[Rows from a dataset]
>>
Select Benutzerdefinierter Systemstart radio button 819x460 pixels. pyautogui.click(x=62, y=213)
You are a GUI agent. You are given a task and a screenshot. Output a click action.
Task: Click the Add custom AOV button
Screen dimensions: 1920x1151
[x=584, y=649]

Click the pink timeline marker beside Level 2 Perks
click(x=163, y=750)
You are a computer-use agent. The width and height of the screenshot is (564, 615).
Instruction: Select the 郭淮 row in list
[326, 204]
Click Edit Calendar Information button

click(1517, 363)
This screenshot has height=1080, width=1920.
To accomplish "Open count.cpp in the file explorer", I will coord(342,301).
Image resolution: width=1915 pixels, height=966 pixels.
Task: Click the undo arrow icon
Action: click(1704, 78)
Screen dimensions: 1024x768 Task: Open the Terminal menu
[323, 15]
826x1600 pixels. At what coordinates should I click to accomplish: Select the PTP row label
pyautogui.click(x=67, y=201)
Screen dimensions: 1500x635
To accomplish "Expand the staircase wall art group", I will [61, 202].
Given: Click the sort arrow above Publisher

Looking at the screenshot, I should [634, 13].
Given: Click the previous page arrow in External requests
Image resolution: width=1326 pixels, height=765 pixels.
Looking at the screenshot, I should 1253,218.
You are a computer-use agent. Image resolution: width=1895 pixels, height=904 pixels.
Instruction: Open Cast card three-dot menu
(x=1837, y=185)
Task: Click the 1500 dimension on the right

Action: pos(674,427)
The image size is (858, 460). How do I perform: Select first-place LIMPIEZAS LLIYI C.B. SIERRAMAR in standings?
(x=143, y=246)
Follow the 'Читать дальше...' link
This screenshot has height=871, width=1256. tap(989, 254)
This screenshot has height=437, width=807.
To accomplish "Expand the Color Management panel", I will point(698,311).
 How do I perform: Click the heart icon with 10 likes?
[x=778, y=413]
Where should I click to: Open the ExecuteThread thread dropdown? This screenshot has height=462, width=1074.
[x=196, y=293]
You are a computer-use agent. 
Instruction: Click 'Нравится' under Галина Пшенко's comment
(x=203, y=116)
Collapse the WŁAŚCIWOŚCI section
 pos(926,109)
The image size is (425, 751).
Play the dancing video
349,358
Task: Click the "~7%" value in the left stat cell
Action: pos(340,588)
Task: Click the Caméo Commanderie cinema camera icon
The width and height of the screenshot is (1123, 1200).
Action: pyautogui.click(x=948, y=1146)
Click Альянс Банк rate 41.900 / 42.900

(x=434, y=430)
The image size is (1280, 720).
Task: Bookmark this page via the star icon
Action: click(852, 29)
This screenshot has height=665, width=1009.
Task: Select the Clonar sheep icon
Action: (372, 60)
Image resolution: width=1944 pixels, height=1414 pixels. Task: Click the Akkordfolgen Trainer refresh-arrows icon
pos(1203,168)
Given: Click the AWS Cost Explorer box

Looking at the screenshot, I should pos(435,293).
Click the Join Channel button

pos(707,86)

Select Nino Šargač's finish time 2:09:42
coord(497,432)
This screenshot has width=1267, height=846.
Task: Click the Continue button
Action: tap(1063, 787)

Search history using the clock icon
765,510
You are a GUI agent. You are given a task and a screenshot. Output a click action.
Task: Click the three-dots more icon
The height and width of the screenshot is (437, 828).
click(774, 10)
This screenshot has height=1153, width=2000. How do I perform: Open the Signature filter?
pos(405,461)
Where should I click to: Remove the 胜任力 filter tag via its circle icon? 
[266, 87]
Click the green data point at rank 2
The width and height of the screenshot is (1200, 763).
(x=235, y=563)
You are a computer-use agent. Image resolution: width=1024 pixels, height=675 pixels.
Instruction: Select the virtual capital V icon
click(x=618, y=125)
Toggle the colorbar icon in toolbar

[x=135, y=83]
<<
Reproduce the lines verbatim, from the start of the lines through the line containing "Action: click(1704, 78)".

Select Benutzerdefinierter Systemstart radio button 819x460 pixels. pyautogui.click(x=62, y=213)
You are a GUI agent. You are given a task and a screenshot. Output a click action.
Task: Click the Add custom AOV button
Screen dimensions: 1920x1151
[x=584, y=649]

Click the pink timeline marker beside Level 2 Perks
click(x=163, y=750)
You are a computer-use agent. The width and height of the screenshot is (564, 615).
Instruction: Select the 郭淮 row in list
[326, 204]
Click Edit Calendar Information button

click(1517, 363)
This screenshot has height=1080, width=1920.
To accomplish "Open count.cpp in the file explorer", I will coord(342,301).
Image resolution: width=1915 pixels, height=966 pixels.
Task: Click the undo arrow icon
Action: click(1704, 78)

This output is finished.